I realized that the reason “a monastery” feeds my imagination in ways that “home” does not is that it is outside of my own reality.

For me, the idea of home is maybe too close to home—it’s more difficult for me to be metaphorical and imaginative about something that is so much a part of my every waking moment that I can't see it from the outside. Harder to make a model out of home when I'm not currently "doing home" in the way that I should.

I do struggle with my own disobedience and the messiness of ordinary life. I feel like I need an image in my head to inspire and encourage me despite my failings. When I picture a home, it's either my home with its failings or a home that is not my home. When I picture a garden, a table, a museum, a church in the context of a monastery, they are not my home but can be applied to my home. It is a vivid metaphor for me.

My friend questioned whether those things are metaphors or real things.

I think they are both metaphorical and physical realities.
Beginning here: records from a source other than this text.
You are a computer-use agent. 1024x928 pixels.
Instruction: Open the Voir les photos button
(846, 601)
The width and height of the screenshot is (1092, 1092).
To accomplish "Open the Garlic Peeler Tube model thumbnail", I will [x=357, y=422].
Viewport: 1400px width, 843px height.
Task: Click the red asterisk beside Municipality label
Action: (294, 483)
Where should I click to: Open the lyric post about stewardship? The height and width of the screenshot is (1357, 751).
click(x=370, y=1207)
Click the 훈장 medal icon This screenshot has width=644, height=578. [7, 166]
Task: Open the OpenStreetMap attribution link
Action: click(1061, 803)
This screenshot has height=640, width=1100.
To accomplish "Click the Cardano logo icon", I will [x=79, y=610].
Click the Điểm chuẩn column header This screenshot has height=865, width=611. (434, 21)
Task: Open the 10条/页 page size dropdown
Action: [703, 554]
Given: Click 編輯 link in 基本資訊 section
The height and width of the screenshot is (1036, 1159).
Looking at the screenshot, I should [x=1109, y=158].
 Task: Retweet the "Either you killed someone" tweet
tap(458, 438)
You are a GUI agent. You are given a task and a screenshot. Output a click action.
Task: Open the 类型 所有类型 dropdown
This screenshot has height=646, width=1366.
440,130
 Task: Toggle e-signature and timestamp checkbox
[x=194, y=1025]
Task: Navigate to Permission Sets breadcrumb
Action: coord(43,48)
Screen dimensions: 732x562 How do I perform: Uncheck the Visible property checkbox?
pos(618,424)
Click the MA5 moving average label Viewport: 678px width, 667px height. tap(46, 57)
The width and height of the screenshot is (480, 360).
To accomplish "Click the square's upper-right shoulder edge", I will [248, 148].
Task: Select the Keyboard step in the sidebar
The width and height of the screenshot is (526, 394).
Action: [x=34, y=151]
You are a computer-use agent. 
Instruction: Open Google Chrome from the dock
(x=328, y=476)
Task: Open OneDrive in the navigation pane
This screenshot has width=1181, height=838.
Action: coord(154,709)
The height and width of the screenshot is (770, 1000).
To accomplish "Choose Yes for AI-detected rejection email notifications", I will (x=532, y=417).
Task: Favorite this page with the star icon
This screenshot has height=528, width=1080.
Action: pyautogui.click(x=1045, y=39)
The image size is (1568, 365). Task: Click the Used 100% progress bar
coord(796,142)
The metaphorical meaning of garden might be a right relationship with all of creation, but certainly we could also have a physical garden at our own home and that may be the best way to practice interacting with nature rightly.

Sara Masarik:

I think that the metaphors are correct because when the esoteric or imaginative value is applied properly, we get a physical result that resembles the original idea.

Say a garden, for example. When I am taking care of my garden, I am doing physical work with living organisms. I am stewarding all of the life that is in my care. That is a physical act of obedience for a spiritual or metaphysical principle. So part of why I garden, because I do, is because that physical work puts me in touch with the metaphysical truth, in both physical and spiritual ways.

I guess what I'm trying to say is that it is a spiral. By physically caring for the garden, I am honing the spiritual principle which then further enables me to be a better caretaker of the physical obligations.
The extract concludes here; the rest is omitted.